I told my internist I was unusually feeling full after only small meals. CT led to diagnosis of PLD - December 2022. Largest cyst was about 9 cm. He confidently referred me to a GI doc for eval. GI doc sent me to a surgeon to have it drained. A month later, it was back. GI sent me back to surgeon for a procedure that was supposed to break down the cyst wall so it wouldn't come back. 2 days before that procedure, I lifted something heavy (gardening) and instantly got a severe pain in my upper abd. Having been a nurse for 40 years, I knew something bad had happened. Went to ED. CT showed bleeding into the predominant cyst. Bleeding & pain stopped. This got the 2nd surgery done the next day. A couple months later I had an ultrasond to evaluate a coincidental finding of portal hypertention. BTW, ALL my labs including liver & kidney fx are completely normal, I rarely drink anything alcohol- I'm healthy otherwise.The US showed the cyst was back. I went back to my internist and asked for a liver specialist. He agreed because he "didn't know how we should follow up." There are none locally. The closest one is about an hour away (I'm lucky but should have gone there first). I made an appt and went last week-8 months of worrying.
The liver specialist looked over everything. Labs, MRI, CT, reports, history, etc. My symptoms had abated but I knew the cyst (and the rest, and the fewer number in my kidneys. And what about the portal hypertension? The local doctors said "we don't treat that."
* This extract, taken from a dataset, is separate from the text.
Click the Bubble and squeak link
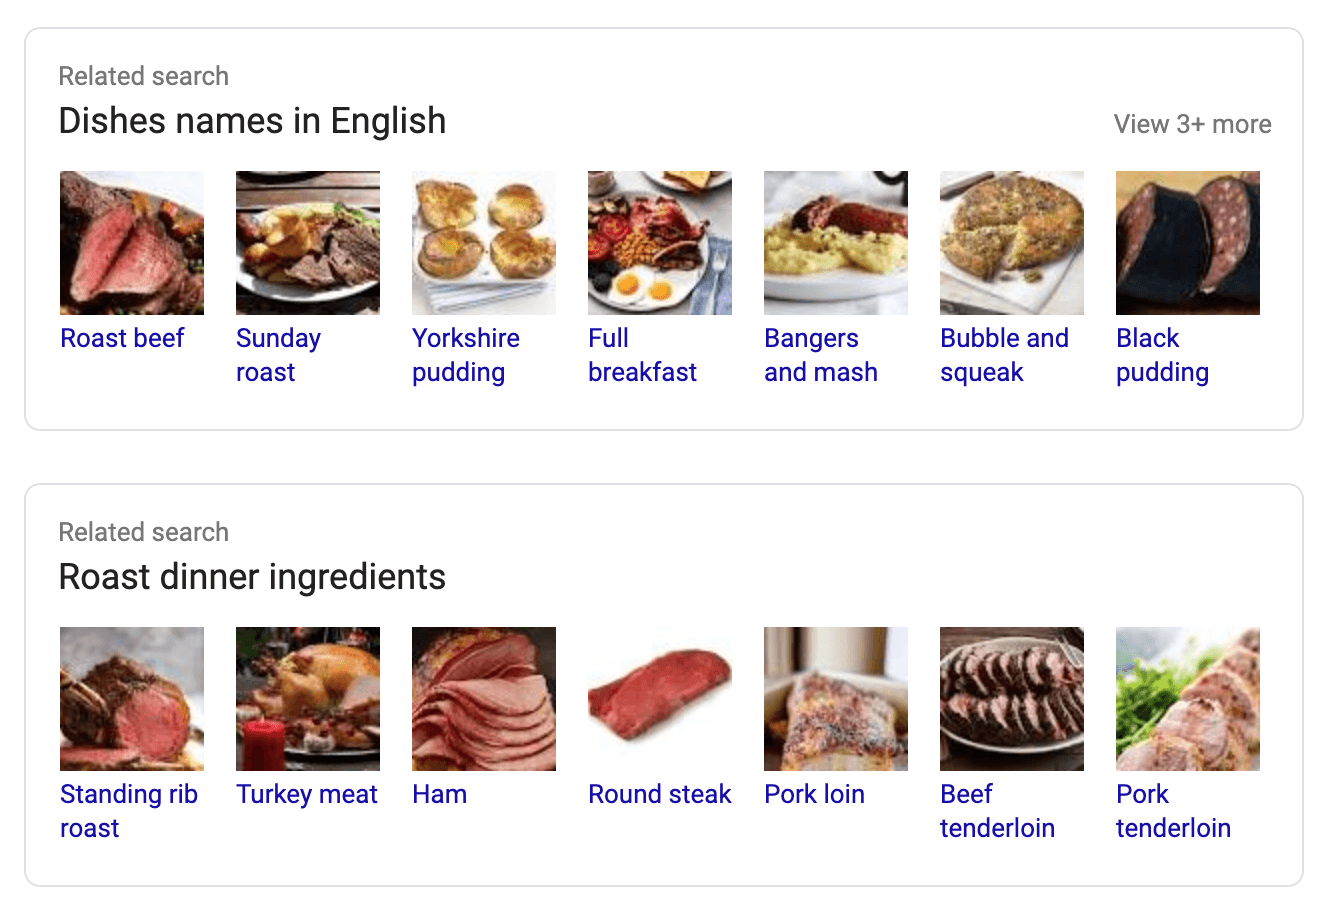Screen dimensions: 1334x916 click(1004, 355)
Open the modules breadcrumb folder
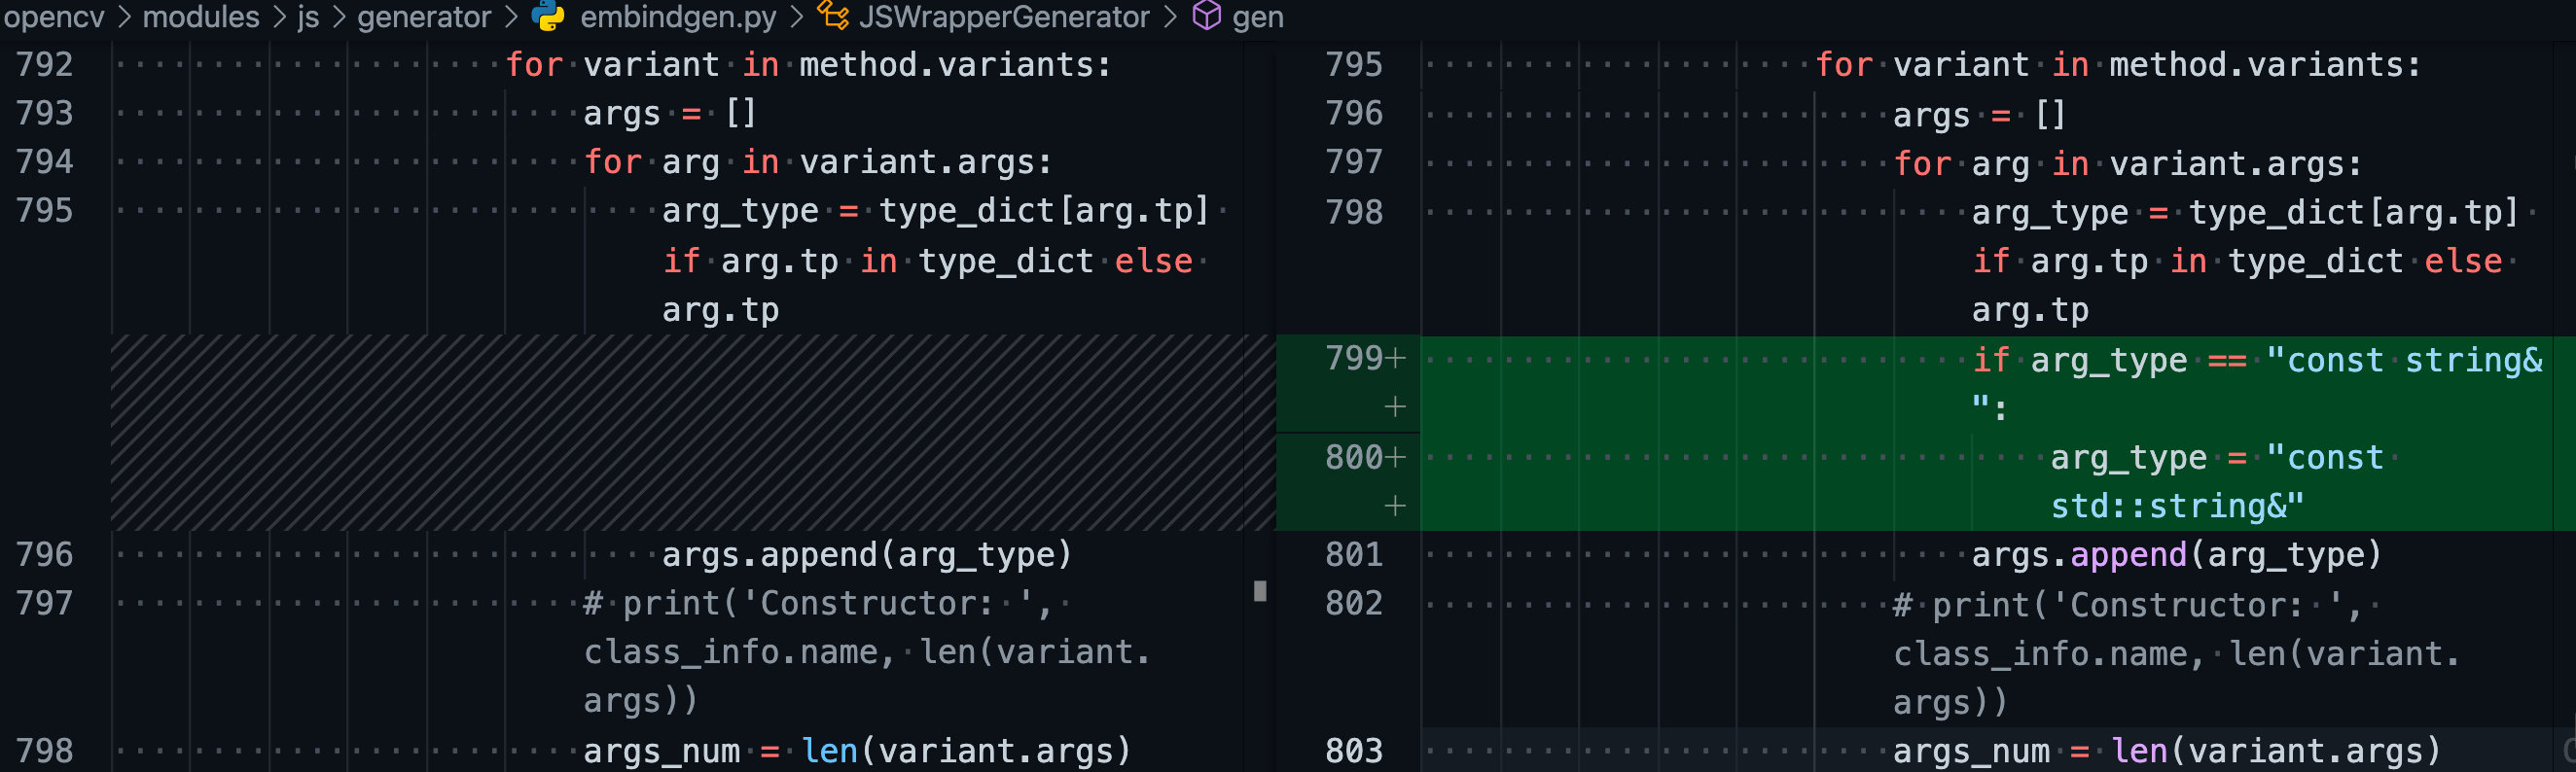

Relief at the hepatologist: (paraphrased): Your liver is normal in size- it's not enlarged enough to have any worry at all. You do not have portal hypertension- a lab tech had to note that the measurement was very slightly over normal but that doesn't mean you have it. Those 2 procedures you had to drain the cyst never work-they always come back. It is extremely rare to need a transplant. You don't need to worry about this PLD- come back if anything changes." I was hugely relieved, yet more than a little aggravated to have had to unnecessary surgeries. And annoyed at having had to wait and push for a specialist who could have saved me months of worry. If I hadn't had great insurance, I would have wasted over $40K, which the doctors and hospital system made off their ignorance.
Moral: If you find out you have something unusual, demand a specialist immediately. Doctors are incented NOT to make referrals outside their system. You have to ask & advocate for yourself. I should have known this.
I started this group at the beginning of this year since I knew nothing about PLD. There is no known family history (though obviously it's been there- it is known to be passed as an autosomal dominant condition. I heard from one person who'd had a transplant, and have heard of one other from the specialist. That is rare- I'm sorry for you who have needed this (it happens) but for others, it may only be a benign finding. Make sure you see a liver specialist. Also, I may be eligible for a research study on a new drug under development, which is designed to reduce the fluid in kidney cysts- polycystic kidney disease is much more serious matter.